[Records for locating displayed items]
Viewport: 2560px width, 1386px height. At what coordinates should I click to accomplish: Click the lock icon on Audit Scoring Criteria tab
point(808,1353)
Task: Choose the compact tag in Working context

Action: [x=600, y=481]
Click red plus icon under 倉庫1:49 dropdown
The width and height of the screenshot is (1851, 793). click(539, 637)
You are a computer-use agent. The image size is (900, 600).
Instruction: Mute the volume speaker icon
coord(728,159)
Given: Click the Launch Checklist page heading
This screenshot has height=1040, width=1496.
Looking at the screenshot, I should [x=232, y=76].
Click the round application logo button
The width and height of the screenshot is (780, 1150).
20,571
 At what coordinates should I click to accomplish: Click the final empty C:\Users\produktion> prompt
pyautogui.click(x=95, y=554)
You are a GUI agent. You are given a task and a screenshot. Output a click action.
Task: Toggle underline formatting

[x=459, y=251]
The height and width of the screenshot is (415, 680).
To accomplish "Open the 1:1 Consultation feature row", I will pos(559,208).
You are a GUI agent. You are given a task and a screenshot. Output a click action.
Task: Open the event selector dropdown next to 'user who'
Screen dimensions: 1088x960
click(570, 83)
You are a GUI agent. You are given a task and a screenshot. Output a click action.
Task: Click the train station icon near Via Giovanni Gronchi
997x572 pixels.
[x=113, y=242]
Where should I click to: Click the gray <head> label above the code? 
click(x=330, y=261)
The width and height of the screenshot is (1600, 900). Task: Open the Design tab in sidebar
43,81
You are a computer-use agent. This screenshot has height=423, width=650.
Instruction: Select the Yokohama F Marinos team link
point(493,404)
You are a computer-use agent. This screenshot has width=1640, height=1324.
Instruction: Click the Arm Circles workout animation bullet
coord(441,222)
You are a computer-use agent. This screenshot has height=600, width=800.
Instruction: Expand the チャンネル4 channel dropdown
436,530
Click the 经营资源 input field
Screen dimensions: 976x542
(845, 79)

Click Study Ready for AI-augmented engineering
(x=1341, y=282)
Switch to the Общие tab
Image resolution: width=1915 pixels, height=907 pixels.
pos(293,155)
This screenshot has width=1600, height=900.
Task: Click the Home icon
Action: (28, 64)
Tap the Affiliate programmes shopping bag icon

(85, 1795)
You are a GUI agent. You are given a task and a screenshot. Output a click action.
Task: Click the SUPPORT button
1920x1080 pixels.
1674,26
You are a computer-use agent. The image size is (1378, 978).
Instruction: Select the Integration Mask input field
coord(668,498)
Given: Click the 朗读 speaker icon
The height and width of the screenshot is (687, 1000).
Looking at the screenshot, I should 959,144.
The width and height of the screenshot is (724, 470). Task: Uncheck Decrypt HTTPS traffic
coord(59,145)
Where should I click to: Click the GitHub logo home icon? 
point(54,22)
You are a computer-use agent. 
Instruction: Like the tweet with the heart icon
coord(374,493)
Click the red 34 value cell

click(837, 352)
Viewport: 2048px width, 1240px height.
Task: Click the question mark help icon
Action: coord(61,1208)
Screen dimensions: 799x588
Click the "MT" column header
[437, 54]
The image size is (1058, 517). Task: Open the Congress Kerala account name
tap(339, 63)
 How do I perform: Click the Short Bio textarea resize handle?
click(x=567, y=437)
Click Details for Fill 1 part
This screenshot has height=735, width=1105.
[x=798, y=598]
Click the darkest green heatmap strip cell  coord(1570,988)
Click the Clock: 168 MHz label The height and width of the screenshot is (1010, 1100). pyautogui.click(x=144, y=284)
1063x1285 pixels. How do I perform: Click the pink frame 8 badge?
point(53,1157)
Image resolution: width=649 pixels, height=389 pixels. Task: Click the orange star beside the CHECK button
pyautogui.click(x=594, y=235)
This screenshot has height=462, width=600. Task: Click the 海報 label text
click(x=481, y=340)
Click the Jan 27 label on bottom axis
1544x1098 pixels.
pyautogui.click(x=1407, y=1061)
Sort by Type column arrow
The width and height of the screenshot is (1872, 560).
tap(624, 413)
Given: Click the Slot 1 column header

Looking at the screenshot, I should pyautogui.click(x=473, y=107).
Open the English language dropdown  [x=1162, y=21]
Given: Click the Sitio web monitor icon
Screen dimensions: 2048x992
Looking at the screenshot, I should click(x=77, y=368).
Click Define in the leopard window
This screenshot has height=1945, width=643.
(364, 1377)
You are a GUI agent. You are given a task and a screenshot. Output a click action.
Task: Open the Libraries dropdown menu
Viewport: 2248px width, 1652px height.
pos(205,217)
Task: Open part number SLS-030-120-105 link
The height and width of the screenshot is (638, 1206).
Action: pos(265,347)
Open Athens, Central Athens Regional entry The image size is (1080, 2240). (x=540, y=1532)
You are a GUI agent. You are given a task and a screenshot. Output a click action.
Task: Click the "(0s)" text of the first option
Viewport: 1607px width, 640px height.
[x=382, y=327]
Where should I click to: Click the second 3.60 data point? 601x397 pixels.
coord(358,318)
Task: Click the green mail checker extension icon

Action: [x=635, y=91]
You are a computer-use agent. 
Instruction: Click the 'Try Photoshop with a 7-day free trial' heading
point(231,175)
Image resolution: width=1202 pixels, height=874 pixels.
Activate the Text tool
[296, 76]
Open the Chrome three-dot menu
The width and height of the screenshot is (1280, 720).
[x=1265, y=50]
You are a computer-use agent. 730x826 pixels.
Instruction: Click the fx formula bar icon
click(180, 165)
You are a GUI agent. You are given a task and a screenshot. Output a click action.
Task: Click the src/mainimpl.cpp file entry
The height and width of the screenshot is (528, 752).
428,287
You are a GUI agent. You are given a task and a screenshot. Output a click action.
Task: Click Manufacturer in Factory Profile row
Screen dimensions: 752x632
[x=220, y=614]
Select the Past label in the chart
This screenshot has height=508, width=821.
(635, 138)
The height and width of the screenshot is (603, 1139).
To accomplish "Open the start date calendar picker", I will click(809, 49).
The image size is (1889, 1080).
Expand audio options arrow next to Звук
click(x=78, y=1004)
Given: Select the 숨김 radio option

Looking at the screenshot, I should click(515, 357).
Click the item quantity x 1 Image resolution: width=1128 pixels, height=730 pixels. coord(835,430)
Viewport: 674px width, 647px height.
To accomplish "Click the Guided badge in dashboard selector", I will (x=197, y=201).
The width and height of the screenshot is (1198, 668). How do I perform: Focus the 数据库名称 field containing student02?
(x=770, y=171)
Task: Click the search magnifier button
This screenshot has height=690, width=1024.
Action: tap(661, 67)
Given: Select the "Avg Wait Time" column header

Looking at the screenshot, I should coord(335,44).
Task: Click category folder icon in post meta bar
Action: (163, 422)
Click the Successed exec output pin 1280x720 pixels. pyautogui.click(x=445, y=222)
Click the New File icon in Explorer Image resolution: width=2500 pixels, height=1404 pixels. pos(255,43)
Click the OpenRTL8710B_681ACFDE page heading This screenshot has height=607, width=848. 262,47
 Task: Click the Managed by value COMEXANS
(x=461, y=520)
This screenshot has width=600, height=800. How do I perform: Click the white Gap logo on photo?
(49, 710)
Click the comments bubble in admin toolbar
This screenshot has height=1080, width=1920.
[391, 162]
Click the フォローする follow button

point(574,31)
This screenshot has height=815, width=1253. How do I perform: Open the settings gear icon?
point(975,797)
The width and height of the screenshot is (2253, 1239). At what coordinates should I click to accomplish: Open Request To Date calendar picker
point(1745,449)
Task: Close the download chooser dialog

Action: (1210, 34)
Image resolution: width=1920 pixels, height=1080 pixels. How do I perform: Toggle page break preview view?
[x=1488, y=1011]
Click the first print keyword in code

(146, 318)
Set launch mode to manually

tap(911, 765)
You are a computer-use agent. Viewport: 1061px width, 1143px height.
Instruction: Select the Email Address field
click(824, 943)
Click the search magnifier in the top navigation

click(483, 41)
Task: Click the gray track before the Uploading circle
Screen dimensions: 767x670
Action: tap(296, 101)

» **Task instructions**
Copy these lines verbatim, beginning at the first line of the records and ending after the line that contains "[x=459, y=251]".

» **Correct answer**
Viewport: 2560px width, 1386px height. At what coordinates should I click to accomplish: Click the lock icon on Audit Scoring Criteria tab
point(808,1353)
Task: Choose the compact tag in Working context

Action: [x=600, y=481]
Click red plus icon under 倉庫1:49 dropdown
The width and height of the screenshot is (1851, 793). click(539, 637)
You are a computer-use agent. The image size is (900, 600).
Instruction: Mute the volume speaker icon
coord(728,159)
Given: Click the Launch Checklist page heading
This screenshot has height=1040, width=1496.
Looking at the screenshot, I should [x=232, y=76].
Click the round application logo button
The width and height of the screenshot is (780, 1150).
20,571
 At what coordinates should I click to accomplish: Click the final empty C:\Users\produktion> prompt
pyautogui.click(x=95, y=554)
You are a GUI agent. You are given a task and a screenshot. Output a click action.
Task: Toggle underline formatting

[x=459, y=251]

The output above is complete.